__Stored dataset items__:

● ● ●

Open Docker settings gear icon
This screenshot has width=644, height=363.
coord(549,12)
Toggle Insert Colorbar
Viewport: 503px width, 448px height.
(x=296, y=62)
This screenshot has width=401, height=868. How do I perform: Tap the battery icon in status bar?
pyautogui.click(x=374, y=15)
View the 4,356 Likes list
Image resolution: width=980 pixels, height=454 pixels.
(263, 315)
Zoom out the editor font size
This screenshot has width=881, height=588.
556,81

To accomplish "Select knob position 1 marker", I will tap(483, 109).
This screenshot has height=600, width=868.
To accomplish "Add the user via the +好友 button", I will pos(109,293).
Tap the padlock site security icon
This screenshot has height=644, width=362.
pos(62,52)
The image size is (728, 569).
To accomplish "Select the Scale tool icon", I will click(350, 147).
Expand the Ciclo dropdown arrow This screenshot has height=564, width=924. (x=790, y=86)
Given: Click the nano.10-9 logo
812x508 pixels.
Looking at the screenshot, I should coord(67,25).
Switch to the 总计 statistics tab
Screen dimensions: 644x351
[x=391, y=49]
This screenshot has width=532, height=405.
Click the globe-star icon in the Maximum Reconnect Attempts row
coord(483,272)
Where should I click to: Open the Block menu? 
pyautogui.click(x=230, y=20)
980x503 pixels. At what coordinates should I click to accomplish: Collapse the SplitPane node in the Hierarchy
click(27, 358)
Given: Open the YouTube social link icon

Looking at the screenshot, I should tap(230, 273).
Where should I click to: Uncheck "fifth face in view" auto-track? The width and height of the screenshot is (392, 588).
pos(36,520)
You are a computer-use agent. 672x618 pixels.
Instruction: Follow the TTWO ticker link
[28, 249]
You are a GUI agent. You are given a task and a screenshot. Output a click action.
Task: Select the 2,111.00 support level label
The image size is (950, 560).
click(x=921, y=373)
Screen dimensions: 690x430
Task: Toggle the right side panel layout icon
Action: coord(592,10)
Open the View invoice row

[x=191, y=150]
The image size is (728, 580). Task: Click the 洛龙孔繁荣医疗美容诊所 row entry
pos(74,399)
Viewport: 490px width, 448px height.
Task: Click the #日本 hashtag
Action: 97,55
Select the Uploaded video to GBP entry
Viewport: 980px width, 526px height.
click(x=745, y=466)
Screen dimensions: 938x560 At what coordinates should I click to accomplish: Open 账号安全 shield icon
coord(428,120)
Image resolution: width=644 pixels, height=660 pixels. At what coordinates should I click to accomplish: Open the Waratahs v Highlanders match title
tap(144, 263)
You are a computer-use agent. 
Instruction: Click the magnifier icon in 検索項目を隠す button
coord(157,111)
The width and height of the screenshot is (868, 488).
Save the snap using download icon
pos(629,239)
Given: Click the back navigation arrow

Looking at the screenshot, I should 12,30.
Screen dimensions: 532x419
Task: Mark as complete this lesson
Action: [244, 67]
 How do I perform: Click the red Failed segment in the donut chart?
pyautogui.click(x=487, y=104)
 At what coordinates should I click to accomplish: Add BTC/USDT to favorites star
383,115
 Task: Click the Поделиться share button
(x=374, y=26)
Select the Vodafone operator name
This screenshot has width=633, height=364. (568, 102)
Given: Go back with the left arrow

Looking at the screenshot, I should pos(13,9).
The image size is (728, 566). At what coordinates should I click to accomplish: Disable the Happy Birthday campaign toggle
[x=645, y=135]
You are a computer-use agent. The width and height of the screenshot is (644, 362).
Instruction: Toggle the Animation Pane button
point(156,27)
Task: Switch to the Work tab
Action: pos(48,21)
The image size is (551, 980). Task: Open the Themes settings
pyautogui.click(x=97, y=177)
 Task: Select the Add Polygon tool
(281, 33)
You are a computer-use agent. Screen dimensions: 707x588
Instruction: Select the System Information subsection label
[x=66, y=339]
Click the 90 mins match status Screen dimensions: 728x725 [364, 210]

● ● ●

Spot every line in the entries that includes the word "computer", and copy each one out.

__Reply__:
You are a computer-use agent. 672x618 pixels.
You are a computer-use agent. 
You are a computer-use agent. The width and height of the screenshot is (644, 362).
You are a computer-use agent. Screen dimensions: 707x588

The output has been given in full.